Toutefois, il existe 3 exceptions pour lesquelles la séparation n’est pas considérée comme mitoyenne. 

  • Si le terrain dispose de pente unique à sommet, le mur appartient exclusivement au propriétaire se trouvant du côté de la pente
  • Si le terrain a des tuiles ou corniches d’un seul côté, le mur appartient uniquement au propriétaire se situant de ce côté
  • Si seulement l’un des deux terrains est construit, le mur appartient au propriétaire du terrain construit 

La construction d’une clôture mitoyenne 

La hauteur de la séparation 

Comme le stipule le code civil, la hauteur maximale autorisée pour une clôture mitoyenne dépend de la localisation de la propriété. 

Si elle se situe dans une ville de plus de 50 000 habitants, elle ne devra pas dépasser 3,20 mètres. Sinon, la limitation est de 2,60 mètres dans les autres villes. 

À noter : comme la couleur des volets ou de la façade, le mur mitoyen peut aussi être soumis à des règles plus spécifiques. Pour les connaître, pensez à consulter le Plan Local d’Urbanisme (PLU) ou le Plan d’Occupation des Sols (POS) de votre ville en amont de toute réalisation de travaux.

Les formalités administratives 

Avant d’entreprendre la construction d’une séparation de plus de 2 mètres de hauteur, il faut impérativement effectuer une déclaration préalable de travaux

Généralement, votre demande est traitée sous un délai d’un mois. Mais si votre terrain se situe dans une zone protégée ou à proximité d’un monument historique, ce délai peut être allongé à 2 mois.

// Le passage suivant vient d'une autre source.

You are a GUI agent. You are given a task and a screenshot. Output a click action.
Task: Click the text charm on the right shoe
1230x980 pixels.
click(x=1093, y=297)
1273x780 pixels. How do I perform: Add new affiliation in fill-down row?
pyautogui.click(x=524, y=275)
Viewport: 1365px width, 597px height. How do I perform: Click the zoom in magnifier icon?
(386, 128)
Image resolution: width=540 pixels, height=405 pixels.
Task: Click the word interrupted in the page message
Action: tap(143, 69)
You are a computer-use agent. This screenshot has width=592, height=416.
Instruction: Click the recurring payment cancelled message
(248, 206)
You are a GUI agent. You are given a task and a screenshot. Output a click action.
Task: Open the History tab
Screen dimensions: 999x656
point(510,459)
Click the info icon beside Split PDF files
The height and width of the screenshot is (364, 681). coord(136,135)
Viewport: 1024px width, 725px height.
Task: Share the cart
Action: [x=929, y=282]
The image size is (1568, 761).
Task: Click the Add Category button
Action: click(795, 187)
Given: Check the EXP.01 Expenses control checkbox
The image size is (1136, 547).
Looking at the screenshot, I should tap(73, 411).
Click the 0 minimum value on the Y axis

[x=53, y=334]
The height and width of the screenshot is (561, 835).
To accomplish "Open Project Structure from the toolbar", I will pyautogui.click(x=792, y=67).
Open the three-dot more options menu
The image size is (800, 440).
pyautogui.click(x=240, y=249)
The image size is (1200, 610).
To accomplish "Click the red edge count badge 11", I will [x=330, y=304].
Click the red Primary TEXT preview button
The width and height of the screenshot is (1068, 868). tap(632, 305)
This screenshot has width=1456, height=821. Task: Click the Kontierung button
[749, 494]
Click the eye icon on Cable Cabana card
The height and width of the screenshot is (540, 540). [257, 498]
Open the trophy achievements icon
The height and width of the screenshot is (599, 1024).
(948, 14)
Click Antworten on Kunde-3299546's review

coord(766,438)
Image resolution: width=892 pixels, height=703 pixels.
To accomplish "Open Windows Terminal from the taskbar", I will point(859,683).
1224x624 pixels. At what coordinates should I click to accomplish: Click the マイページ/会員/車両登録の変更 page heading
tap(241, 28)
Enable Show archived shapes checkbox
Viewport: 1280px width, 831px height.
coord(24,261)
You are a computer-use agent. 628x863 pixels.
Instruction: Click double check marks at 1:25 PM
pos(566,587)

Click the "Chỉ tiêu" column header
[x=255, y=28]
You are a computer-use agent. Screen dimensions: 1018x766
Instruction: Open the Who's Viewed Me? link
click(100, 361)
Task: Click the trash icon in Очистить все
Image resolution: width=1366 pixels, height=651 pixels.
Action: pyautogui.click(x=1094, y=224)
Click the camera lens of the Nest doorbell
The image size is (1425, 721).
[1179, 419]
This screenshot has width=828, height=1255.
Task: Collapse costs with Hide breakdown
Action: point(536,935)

Ainsi, nous vous conseillons fortement d’attendre le délai d’apurement du recours aux tiers, soit deux mois après l’affichage de l’autorisation, pour commencer vos travaux. Sinon, vous pourriez être obligé de démolir votre construction. 

L’emplacement de la séparation

Si les voisins n’ont pas donné leur autorisation, vous pouvez quand même construire votre clôture mitoyenne. Toutefois, elle ne devra pas empiéter sur le terrain des voisins. Sinon, ces derniers seront en mesure de déposer un recours pour la faire démolir. 

Si vos clients ne sont pas sûrs de connaître avec précision les contours qui délimitent leur terrain, vous pouvez leur conseiller d’établir un bornage contradictoire par un géomètre expert. 

L’entretien de la clôture mitoyenne 

Que ce soit pour des questions de sécurité ou d’esthétique, la clôture nécessite un entretien régulier. 

Et bien sûr, sauf si le mur citoyen vous appartient exclusivement, les frais engendrés par cet entretien doivent être partagés en deux. 

Si les voisins ne souhaitent pas y participer, il est possible de demander l’unique propriété du mur séparateur. Ainsi, le mur devient privatif et il ne sera plus nécessaire de consulter les voisins. 

Pour authentifier cela, les deux copropriétaires doivent se rendre chez le notaire et signé un acte d’abandon de mitoyenneté.